Probably my favourite artist in the show is Ted Wilcox, a reclusive tapestry artist who stitched vivid compositions of pin up girls copied from magazines. Not much else is know about Wilcox, an ex-service man injured in the WW2, who after befriending Blake would sell his work to him in return for beer money. Wilcox uses the direction of the stitches to flesh out the girls, giving them superhuman presence against free formed needlework backdrops, like rag blankets – making them look warm and protected. In the weaves and swirls of his stitches you can imagine him getting lost in the making. This is especially prevalent in his more cosmic pieces populated with a cacophony of beasts and symbols that have a strange occult / cartoon-ish look to them. His pieces also reveal an endearing ineptitude at stitching faces, the rendering of the expression in the images above is certainly one of his best.

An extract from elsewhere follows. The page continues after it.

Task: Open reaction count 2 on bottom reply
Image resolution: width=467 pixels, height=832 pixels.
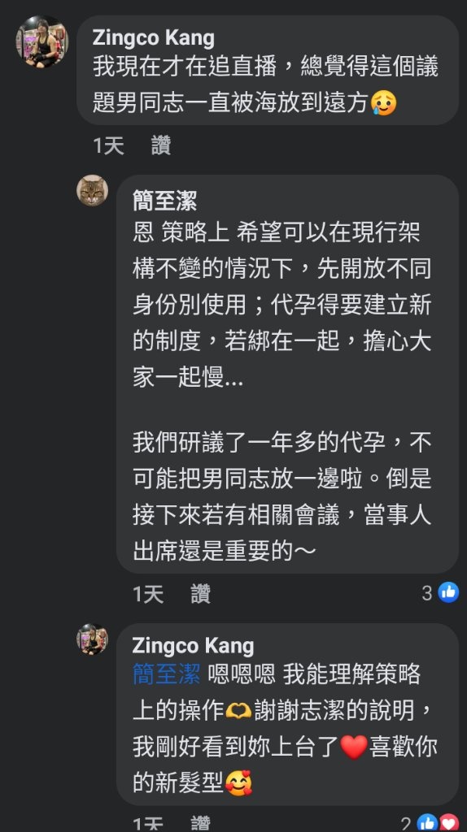Action: tap(407, 824)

But is it these ineptitudes and the somewhat unsavoury nature of the hobby artist that get to the crux of what this exhibition is about. I remember seeing Walter Potter’s baroque taxidermy dioramas at Jamaica Inn, in shrine like display cabinets and noticing how badly some of the animals had been stuffed and sewn, and most of all the smell! After the Jamaica Inn Curio Museum was disbanded, Potters work was sold at auction to various collectors after failing to find a new home for the whole collection. With pieces now owned by Blake, Damien Hirst and Harry Hill, this come back tour shows – depending how you look at it - the unnerving or inspiring visions of the hobby artist.